**EXTRACT**
□ □ □

—by Paul M. Kubek and Matthew K. Weiland
Columbus, OH—The advisory committee meeting of the Ohio Tobacco and Recovery Project was held at Twin Valley Behavioral Healthcare in Columbus this past spring. Topics of discussion included the results of readiness assessments conducted by consultants, trainers, and evaluators of the Project at mental health organizations around Ohio that are thinking about or actually implementing components of the new Tobacco and Recovery model.
The assessments were conducted over several months this past winter and spring with an evaluation instrument that examines the level of organizational readiness for implementation of the model. The instrument is built upon the five stages of change, which include precontemplation, contemplation, preparation, action, and maintenance.

□ □ □

**USING THE INFORMATION**
• a. Where was the advisory committee meeting held, according to the article about the Ohio Tobacco and Recovery Project?
• b. Copy the article about the Ohio Tobacco and Recovery Project word for word, from "The assessments were" to "action, and maintenance.".
• c. Rewrite the paragraph of the article about the Ohio Tobacco and Recovery Project that begins "The assessments were conducted" as a short bulleted list that keeps its main facts.

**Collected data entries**
□ □ □

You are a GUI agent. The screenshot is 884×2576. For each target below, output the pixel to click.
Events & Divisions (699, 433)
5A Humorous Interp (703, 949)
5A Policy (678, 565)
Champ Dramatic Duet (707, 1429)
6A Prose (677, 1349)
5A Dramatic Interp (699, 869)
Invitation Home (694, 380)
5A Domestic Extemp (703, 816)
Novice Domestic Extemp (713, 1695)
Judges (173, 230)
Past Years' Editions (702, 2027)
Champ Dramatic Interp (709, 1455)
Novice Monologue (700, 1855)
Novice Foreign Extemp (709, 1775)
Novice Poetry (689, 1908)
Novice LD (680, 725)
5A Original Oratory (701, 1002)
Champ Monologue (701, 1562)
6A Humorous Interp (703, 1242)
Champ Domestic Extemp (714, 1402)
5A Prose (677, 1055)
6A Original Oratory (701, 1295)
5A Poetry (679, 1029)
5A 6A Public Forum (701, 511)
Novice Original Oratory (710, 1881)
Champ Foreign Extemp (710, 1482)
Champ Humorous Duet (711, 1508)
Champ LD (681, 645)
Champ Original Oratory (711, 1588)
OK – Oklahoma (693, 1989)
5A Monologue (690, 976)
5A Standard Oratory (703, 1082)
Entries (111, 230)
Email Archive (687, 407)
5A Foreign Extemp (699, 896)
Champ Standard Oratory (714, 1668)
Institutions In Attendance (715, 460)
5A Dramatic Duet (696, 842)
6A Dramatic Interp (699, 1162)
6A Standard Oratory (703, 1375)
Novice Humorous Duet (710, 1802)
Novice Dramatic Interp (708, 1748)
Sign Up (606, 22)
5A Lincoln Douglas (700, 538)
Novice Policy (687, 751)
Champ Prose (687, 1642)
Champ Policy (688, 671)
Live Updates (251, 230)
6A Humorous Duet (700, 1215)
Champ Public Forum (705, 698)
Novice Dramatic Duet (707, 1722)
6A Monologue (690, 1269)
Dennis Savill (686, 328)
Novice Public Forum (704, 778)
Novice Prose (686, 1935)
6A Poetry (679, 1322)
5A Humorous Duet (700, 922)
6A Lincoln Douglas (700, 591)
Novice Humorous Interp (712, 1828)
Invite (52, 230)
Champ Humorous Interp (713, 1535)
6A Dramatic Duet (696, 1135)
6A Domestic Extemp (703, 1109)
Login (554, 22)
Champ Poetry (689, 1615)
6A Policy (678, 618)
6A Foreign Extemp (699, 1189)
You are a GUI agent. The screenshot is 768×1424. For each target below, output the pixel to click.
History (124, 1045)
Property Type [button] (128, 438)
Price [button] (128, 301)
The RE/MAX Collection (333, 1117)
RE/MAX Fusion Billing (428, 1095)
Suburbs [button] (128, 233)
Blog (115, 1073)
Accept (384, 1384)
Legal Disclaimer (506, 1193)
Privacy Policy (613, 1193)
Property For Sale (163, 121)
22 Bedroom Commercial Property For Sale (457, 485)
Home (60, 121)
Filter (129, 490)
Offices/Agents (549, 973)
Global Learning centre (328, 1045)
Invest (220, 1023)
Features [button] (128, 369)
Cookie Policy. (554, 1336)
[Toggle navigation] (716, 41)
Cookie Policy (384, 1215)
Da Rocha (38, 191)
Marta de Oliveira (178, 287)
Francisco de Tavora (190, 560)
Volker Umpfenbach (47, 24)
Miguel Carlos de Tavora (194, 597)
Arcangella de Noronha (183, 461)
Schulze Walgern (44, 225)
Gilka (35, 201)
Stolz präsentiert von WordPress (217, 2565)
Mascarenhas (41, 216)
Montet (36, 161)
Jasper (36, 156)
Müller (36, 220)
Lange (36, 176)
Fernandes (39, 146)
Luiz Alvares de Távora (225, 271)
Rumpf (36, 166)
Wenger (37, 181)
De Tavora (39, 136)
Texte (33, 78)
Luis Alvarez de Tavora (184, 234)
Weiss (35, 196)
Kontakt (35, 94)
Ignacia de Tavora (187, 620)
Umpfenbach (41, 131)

□ □ □

**SOLVED TASKS**
• a. At Twin Valley Behavioral Healthcare in Columbus.

• b.
The assessments were conducted over several months this past winter and spring with an evaluation instrument that examines the level of organizational readiness for implementation of the model. The instrument is built upon the five stages of change, which include precontemplation, contemplation, preparation, action, and maintenance.

• c.
- Conducted over several months this past winter and spring
- Used an evaluation instrument that examines organizational readiness to implement the model
- The instrument is built on the five stages of change: precontemplation, contemplation, preparation, action, and maintenance